[Given exercise]: Copy the rows below word for word, from the line with "Given: Click the Add New Program button" to the line with "Action: point(315,308)", including both of those lines. Leave the pictures out.

Start of The records

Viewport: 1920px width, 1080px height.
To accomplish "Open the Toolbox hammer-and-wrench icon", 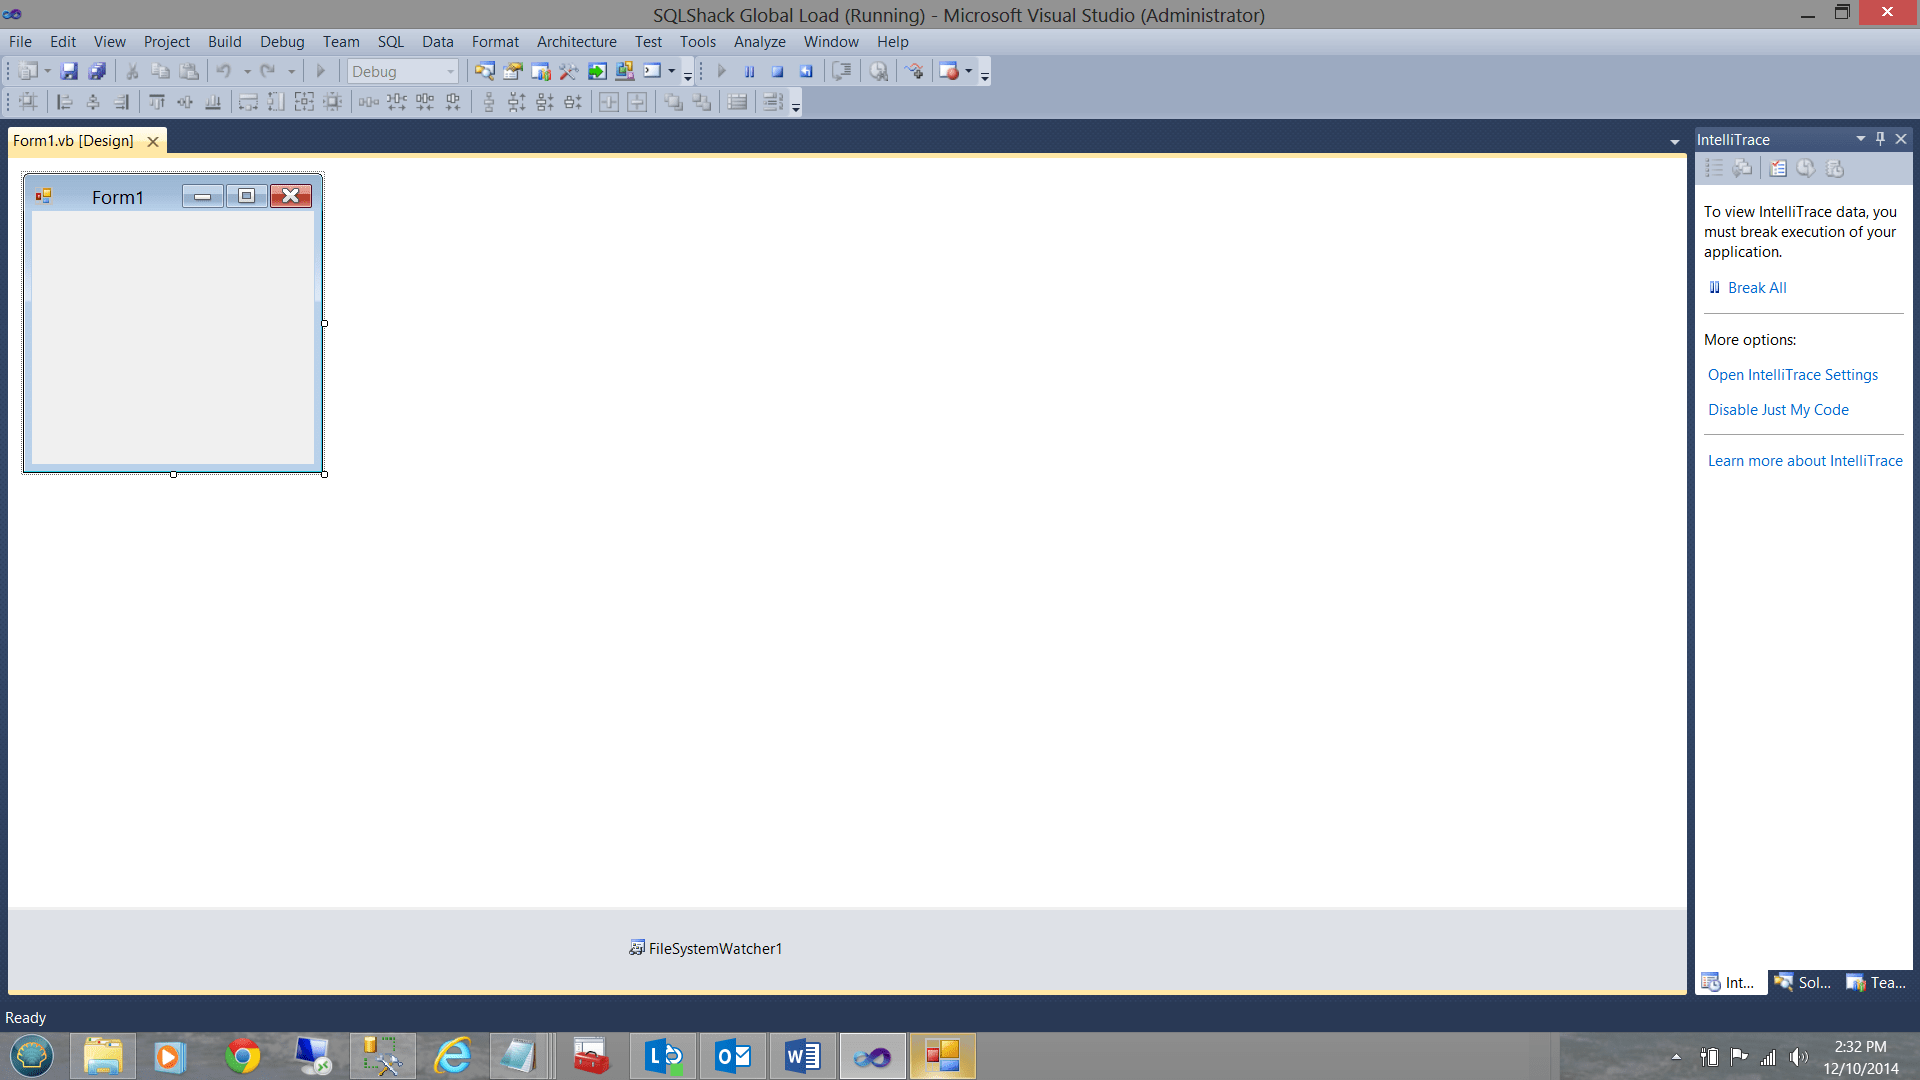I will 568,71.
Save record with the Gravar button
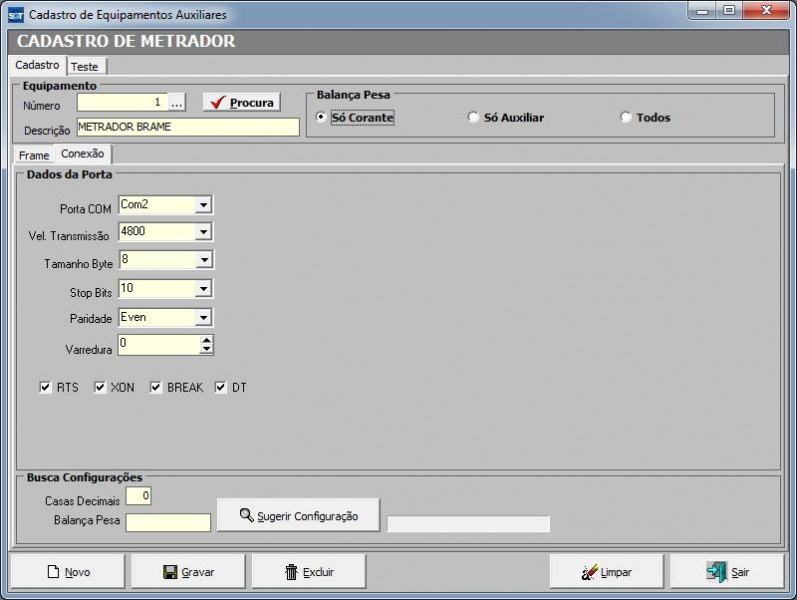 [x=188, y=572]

End of The records
Start of The records

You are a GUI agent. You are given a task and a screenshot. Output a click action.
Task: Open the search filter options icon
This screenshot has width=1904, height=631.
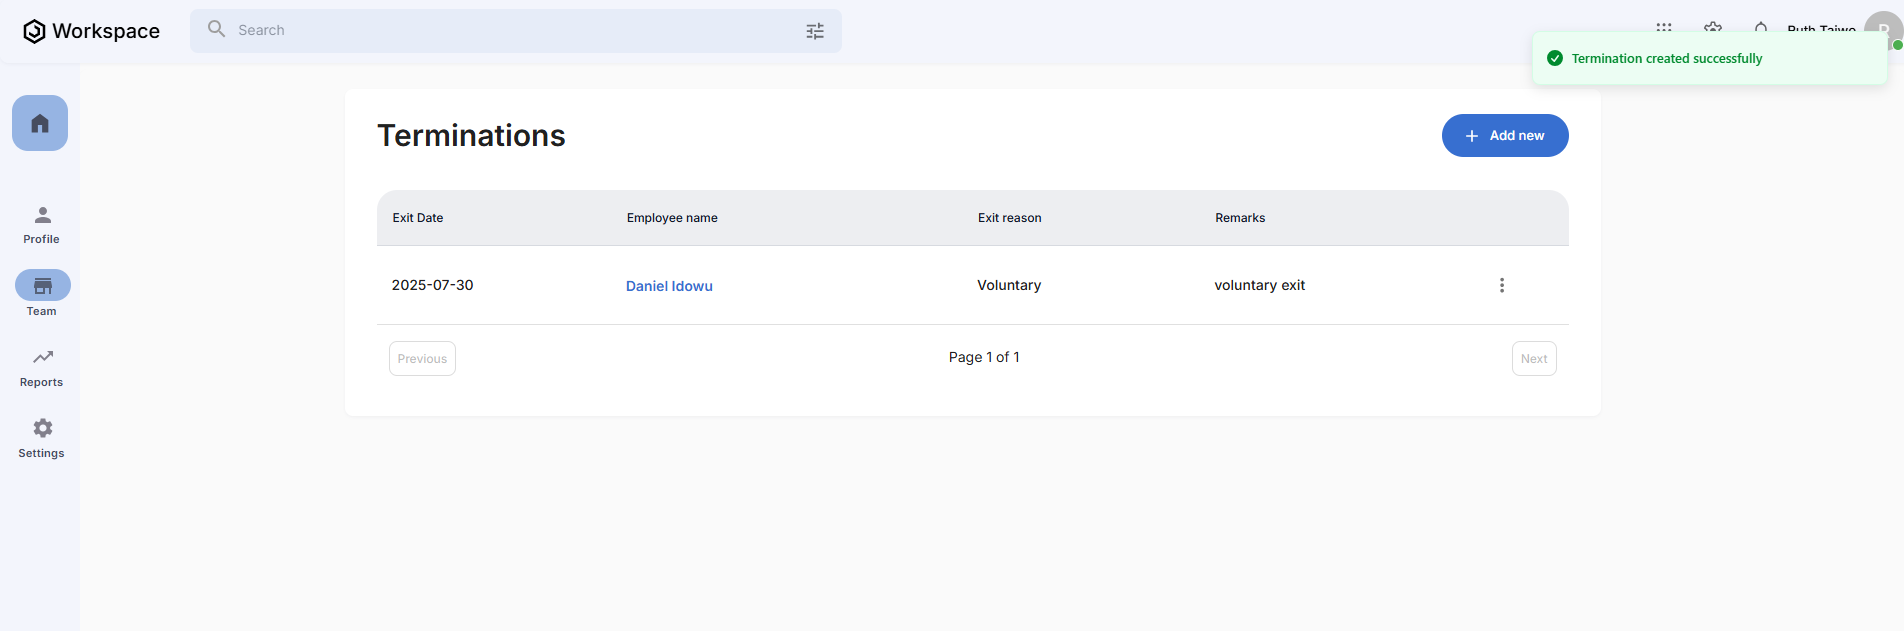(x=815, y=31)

End of The records
Start of The records

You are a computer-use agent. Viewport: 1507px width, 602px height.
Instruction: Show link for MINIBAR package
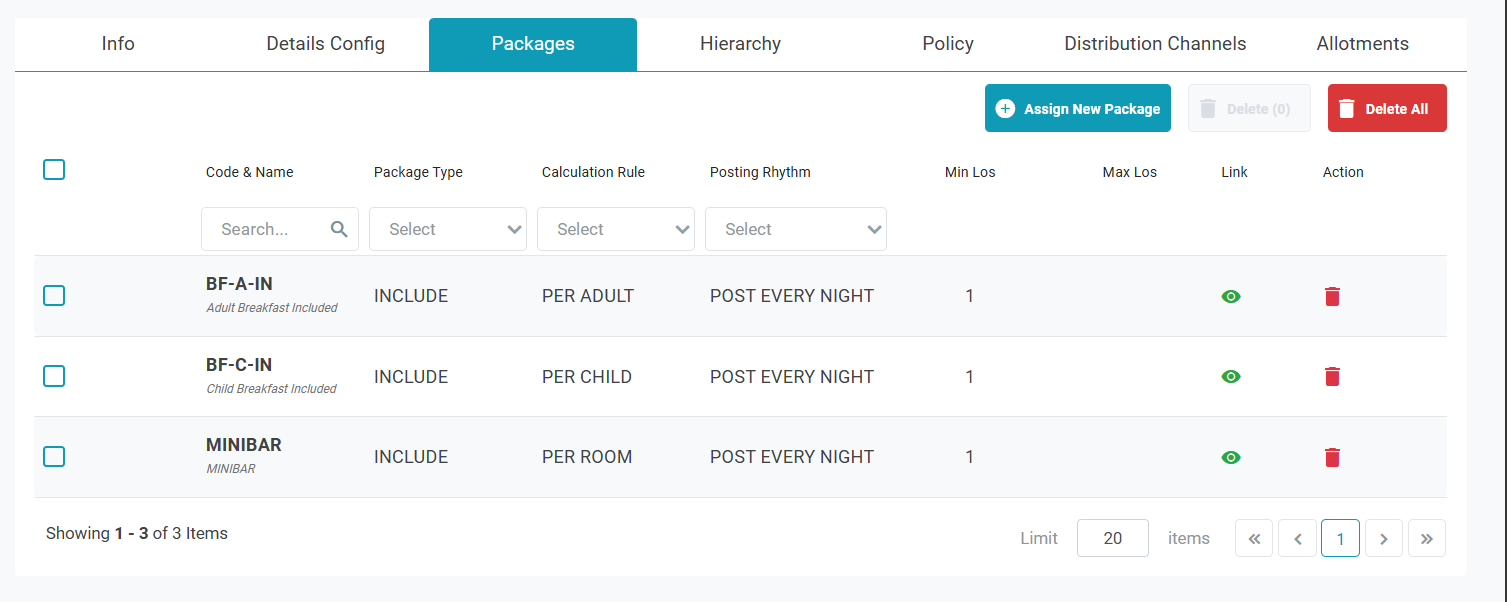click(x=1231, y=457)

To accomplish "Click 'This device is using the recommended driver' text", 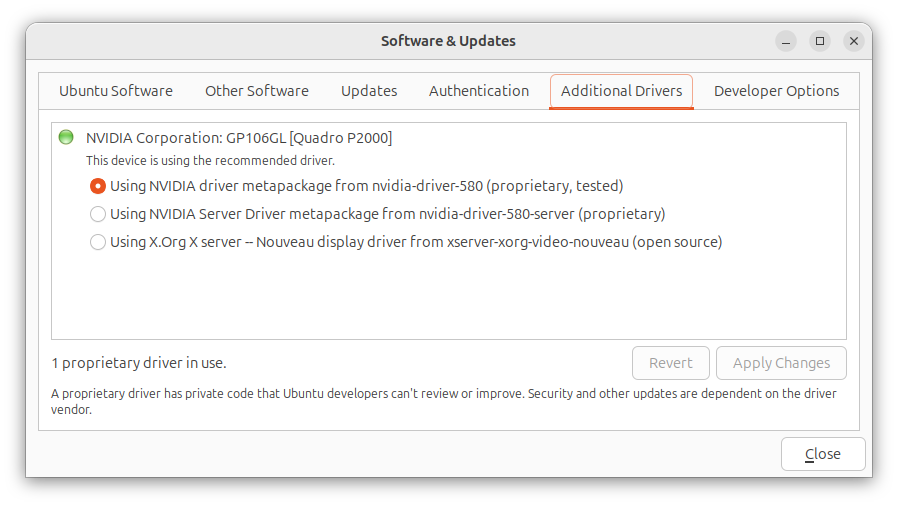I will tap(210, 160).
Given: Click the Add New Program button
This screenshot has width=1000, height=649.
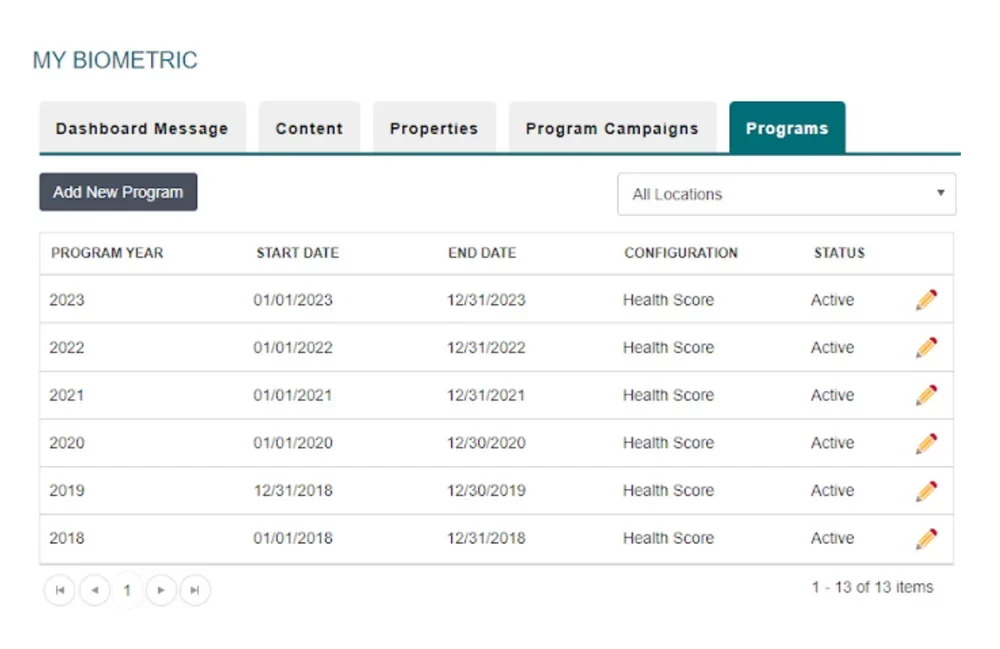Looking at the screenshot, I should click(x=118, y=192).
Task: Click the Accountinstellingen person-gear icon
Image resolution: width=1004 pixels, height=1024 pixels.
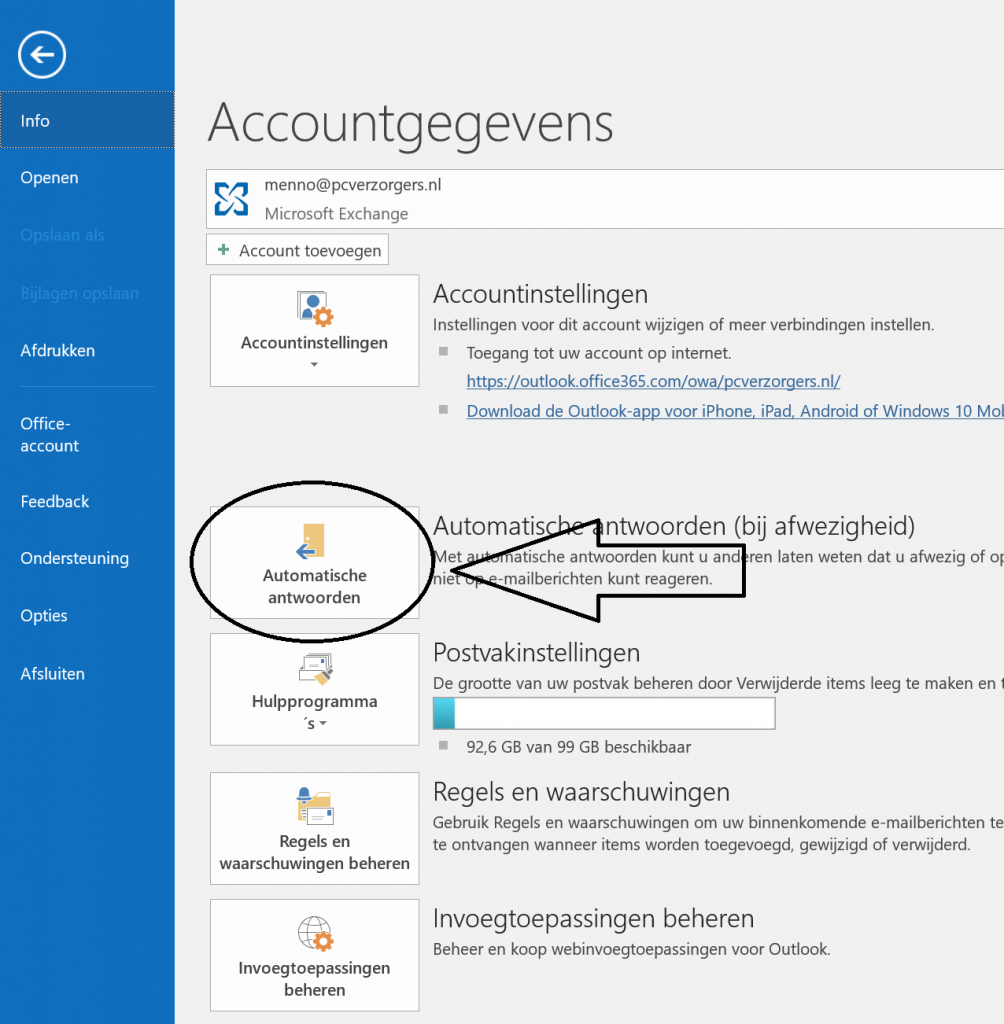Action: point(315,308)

End of The records

[Task answer]:
Given: Click the Add New Program button
This screenshot has width=1000, height=649.
Looking at the screenshot, I should click(x=118, y=192).
Task: Click the Accountinstellingen person-gear icon
Image resolution: width=1004 pixels, height=1024 pixels.
Action: point(315,308)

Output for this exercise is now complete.